[Opening Supplied material section]

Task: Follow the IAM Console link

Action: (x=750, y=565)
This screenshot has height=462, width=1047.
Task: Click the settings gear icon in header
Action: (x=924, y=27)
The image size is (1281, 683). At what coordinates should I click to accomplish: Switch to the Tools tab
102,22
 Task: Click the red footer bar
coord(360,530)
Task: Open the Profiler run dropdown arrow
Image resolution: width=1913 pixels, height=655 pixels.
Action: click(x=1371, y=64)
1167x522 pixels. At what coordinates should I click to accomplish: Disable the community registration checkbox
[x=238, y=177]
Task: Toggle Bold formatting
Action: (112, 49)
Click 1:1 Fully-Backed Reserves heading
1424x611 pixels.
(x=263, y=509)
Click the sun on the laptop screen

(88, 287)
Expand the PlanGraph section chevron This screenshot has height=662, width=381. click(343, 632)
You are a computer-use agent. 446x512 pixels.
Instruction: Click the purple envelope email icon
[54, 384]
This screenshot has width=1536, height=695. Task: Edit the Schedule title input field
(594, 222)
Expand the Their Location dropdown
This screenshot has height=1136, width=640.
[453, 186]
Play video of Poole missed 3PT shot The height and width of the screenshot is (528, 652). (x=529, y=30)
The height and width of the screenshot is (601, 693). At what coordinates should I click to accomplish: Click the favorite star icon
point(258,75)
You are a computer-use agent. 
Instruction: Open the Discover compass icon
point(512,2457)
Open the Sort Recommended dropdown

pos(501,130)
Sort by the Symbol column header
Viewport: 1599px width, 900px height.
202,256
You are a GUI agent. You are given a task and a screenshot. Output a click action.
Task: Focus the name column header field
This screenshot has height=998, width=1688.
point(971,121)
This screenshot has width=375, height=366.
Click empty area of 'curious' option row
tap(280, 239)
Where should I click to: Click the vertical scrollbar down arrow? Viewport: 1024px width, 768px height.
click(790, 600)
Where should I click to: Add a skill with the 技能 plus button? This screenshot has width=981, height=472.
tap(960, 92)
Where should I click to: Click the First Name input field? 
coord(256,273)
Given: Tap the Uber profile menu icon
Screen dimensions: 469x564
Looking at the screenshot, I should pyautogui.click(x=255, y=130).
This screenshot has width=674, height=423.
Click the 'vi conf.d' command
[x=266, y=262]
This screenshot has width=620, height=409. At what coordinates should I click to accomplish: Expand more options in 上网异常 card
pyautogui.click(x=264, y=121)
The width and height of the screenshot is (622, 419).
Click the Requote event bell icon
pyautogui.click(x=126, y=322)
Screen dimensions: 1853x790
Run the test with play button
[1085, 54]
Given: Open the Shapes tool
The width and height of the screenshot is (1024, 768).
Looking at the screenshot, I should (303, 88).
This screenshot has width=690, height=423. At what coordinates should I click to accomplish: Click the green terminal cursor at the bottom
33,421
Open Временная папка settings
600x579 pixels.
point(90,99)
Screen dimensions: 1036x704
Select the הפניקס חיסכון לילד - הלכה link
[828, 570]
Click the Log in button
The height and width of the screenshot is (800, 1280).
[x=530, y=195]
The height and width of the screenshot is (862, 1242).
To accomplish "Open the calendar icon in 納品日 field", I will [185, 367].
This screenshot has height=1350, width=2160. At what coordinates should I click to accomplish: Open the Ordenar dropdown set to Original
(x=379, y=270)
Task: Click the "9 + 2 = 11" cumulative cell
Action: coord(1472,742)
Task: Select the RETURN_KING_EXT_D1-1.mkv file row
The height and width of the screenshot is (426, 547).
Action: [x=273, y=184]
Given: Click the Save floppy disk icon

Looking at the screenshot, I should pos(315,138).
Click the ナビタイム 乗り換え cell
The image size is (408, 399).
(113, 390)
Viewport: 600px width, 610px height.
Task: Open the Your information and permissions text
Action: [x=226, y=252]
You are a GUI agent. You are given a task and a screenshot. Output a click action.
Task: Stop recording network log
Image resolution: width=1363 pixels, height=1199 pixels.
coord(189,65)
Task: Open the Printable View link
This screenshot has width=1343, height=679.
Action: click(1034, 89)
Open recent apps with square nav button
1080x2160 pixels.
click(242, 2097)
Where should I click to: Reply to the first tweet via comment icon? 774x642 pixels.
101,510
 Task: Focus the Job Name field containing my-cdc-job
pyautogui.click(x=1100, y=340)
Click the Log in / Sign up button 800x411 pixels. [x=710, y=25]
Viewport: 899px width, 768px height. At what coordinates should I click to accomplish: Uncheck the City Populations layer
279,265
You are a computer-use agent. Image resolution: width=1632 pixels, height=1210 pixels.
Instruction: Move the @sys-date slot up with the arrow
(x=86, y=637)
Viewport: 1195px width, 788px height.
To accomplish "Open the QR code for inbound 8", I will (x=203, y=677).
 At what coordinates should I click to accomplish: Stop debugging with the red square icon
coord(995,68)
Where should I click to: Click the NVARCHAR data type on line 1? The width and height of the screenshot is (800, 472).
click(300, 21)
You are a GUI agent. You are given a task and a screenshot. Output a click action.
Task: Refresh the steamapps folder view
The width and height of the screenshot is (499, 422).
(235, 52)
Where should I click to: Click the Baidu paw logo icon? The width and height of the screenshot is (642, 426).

[Closing Supplied material section]

_Action item_
Give back exactly the lines of the listing above that run from the line with "Where should I click to: Reply" to the line with "Click the Log in /", inclusive.

_Exercise output_
Where should I click to: Reply to the first tweet via comment icon? 774x642 pixels.
101,510
 Task: Focus the Job Name field containing my-cdc-job
pyautogui.click(x=1100, y=340)
Click the Log in / Sign up button 800x411 pixels. [x=710, y=25]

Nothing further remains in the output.